The family \(\mathcal F\) is affine invariant if \(f \in \mathcal F\) implies that, for all \(\varepsilon \in {\mathbb D},\)

$$\begin{aligned}\dfrac{f+\varepsilon \overline{f}}{1+\varepsilon g'(0)}\in \mathcal F. \end{aligned}$$

The order of the family \(\mathcal F\) is define by \(\alpha =\sup \{|h''(0)|/2:\,f\in \mathcal F\}\). For more details on analytic linear invariant families, see [24], and [8] for affine and linear invariant families in the context of harmonic mappings.

Duren et al. in [10] showed, among other results, that if \(f\in \mathcal F\) then

$$\begin{aligned}\vert f(a)-f(b)\vert \ge \frac{1}{2\alpha }(1-\exp (-2\alpha d(a,b)))\max \{R(a),R(b)\},\end{aligned}$$

where \(R(z)=(1-\vert z\vert ^2)(\vert h'(z)\vert -\vert g'(z)\vert ).\) Moreover, they also proved that

$$\begin{aligned}\vert f(a)-f(b)\vert \le \frac{1}{2\alpha }(\exp (2\alpha d(a,b)-1))\min \{Q(a),Q(b)\},\end{aligned}$$

where \(Q(z)=(1-\vert z\vert ^2)(\vert h'(z)\vert +\vert g'(z)\vert )\). The above two inequalities represent the harmonic version of Blatter’s theorem. Note that in the analytic case, \(\alpha =2\), however, in the harmonic case, the size of \(\alpha \) is unknown. In fact, the best known bound, when \(\omega (0)=0\), is \(\alpha \le 20.9197\). See [1, Thm. 1].

Hernández and Martín [12], defined the harmonic pre-Schwarzian and Schwarzian derivatives for sense-preserving harmonic mappings \(f=h+\overline{g}\). Using those definitions, they generalized different results regarding analytic mappings to the harmonic case (see [12,13,14,15]). The reader can find in [11, 19, 20] relations of these operators with the order of an affine and linearly invariant family, and also necessary and sufficient conditions for which the norm of the pre-Schwarzian is bounded, among other results.

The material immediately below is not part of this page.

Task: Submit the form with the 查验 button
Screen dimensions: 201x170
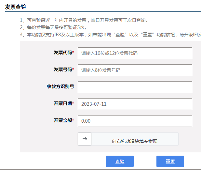Action: click(x=120, y=162)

The pre-Schwarzian and Schwarzian derivatives of a sense-preserving harmonic mapping f are defined by

$$\begin{aligned} P_f= & {} \frac{h''}{h'}- \frac{\bar{\omega }\omega '}{1-\vert \omega \vert ^2}=Ph-\frac{\bar{\omega }\omega '}{1-\vert \omega \vert ^2}=\frac{\partial }{\partial z}\log (J_f), \\ S_f= & {} \frac{\partial }{\partial z}P_f-\frac{1}{2}(P_f)^2=Sh+\frac{\overline{\omega }}{1-\vert \omega \vert ^2}\left( \omega '\frac{h''}{h'}-\omega ''\right) -\frac{3}{2}\left( \frac{\omega '\overline{\omega }}{1-\vert \omega \vert ^2}\right) ^2, \end{aligned}$$

where Ph and Sh are the standard pre-Schwarzian and Schwarzian derivatives, respectively, which are given by Eq. (1.2). It is easy to see that if f is analytic (\(\omega \) is constant) then \(P_f=h''/h'\) and \(S_f=Sh\), recovering the classical definition of these operators. In [12], the authors proved that \(S_f=0\) if and only if f is a harmonic Möbius transformation, which is given by \(f=h+\alpha \overline{h}\) with \(\alpha \in {\mathbb D}\) and h is an analytic Möbius mapping. To motivate the two-point distortion theorems in the setting of harmonic mappings, notice that any harmonic Möbius mappings, \(f=h+\alpha \overline{h}\), satisfy the relation

$$\begin{aligned}\vert f(a)-f(b)\vert =\sqrt{\vert h'(a)\vert \vert h'(b)\vert }\vert a-b\vert \vert 1+\lambda \alpha \vert ,\quad \lambda =\frac{\overline{h(a)-h(b)}}{h(a)-h(b)},\quad a\ne b.\end{aligned}$$

Thus, we can re-write this equation in terms of d to get

$$\begin{aligned} \vert f(a)-f(b)\vert =\sqrt{R_h(a)R_h(b)}\sinh (d(a,b))\vert 1+\lambda \alpha \vert ,\quad R_h(z)=\vert h'(z)\vert (1-\vert z\vert ^2).\end{aligned}$$

In addition, the authors in [12] proved that \(P_{f+\overline{af}}=P_f\) for all \(a\in {\mathbb D}\), which is the key to prove the extension of Becker’s criterion of univalence for harmonic mappings, contained in the following theorem:

Theorem B. Let \(f=h+\overline{g}\) be a locally univalent and sense-preserving harmonic function in the unit disk \({\mathbb D}\) with dilatation \(\omega \). If for all \(z\in {\mathbb D}\)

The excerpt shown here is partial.